家族同士付き合いがあるからってローレル公爵夫妻が出てこないわよね?
と一瞬余計な心配が頭をよぎったが、ルナがすぐに私の疑問に答えてくれた。
「アルベルト様と、もちろんデュラン・マグノリア様とティナ・マグノリア様です。三人とも責任を感じて、是非お見舞いに来たいと」
「あぁ……」
まぁアルベルトは私と一緒にいたし、ティナは魔法を暴発させた当人だし……ん? デュランの責任ってなんだ?
「デュラン様が責任を? ティナ様の暴発を止められなかったとか?」
「それもあるとは思いますが、リンダ様の上の木の枝を下ろそうとしたときに擦り傷を作ってしまったことではないでしょうか」
???
明らかにわけがわからない顔をしている私に、ルナが手早く状況を教えてくれた。
私の上に木の枝が覆い被さり、アルベルトがルナたちに助けを求めにいった。男手が必要だと判断したルナはローレル家の御者のところまで行って、戻ってきたときには、木の枝は私の上からどいていたそうだった。
「え? デュラン様が? どうやって?」
「石と他の枝をつかってテコで枝をどかせようとしたようなのですが、その際にリンダ様の体を擦ってしまったそうです」
「あー……」
「実際、木の枝をどけてくれはしたのですが」
ほっぺたの傷はティナの風魔法を浴びたときに切れたものかと思っていたけど、よく見たらいくつかの擦り傷もあったのよね……。

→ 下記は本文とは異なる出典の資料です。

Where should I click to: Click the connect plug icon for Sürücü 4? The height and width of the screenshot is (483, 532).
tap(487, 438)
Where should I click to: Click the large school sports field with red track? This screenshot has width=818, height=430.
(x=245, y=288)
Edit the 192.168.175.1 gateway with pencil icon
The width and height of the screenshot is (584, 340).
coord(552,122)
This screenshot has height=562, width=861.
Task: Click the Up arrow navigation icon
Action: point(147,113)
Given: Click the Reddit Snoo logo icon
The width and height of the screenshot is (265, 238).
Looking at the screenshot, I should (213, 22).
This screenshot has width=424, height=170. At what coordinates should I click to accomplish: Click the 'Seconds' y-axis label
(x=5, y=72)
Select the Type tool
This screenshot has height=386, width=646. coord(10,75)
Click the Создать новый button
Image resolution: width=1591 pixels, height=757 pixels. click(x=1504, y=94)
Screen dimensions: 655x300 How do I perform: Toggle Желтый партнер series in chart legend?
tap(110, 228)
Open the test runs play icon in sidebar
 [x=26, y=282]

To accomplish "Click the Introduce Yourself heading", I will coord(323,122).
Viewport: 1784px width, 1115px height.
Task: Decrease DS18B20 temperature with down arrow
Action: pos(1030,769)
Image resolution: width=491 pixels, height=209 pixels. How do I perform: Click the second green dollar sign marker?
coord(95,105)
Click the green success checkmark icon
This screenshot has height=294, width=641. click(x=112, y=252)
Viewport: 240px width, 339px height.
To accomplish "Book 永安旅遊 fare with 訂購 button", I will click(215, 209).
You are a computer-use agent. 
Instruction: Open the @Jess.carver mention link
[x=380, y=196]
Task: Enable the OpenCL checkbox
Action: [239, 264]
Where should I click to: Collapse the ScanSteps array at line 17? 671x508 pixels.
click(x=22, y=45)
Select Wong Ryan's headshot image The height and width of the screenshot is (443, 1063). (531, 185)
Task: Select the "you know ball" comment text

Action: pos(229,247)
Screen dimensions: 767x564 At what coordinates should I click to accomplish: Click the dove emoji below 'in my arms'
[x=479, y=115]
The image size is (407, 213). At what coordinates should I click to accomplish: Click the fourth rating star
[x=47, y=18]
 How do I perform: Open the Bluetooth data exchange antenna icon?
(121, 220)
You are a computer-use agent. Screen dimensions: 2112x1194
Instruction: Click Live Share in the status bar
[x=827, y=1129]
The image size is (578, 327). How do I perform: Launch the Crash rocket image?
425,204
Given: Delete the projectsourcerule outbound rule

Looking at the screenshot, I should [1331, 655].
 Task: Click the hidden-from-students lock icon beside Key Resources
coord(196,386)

どうしてだろうと思ったら……まぁ今はまだ傷は残っているものの、痕は残らないって治癒師に言われたからいいけど。
「それで、責任を?」
「そうだと思います」
うーん。
別に責任なんて感じなくても良いんだけど。
私に責任なんて感じなくて良いから、それよりアルベルトと仲良くしてくれないかなぁ。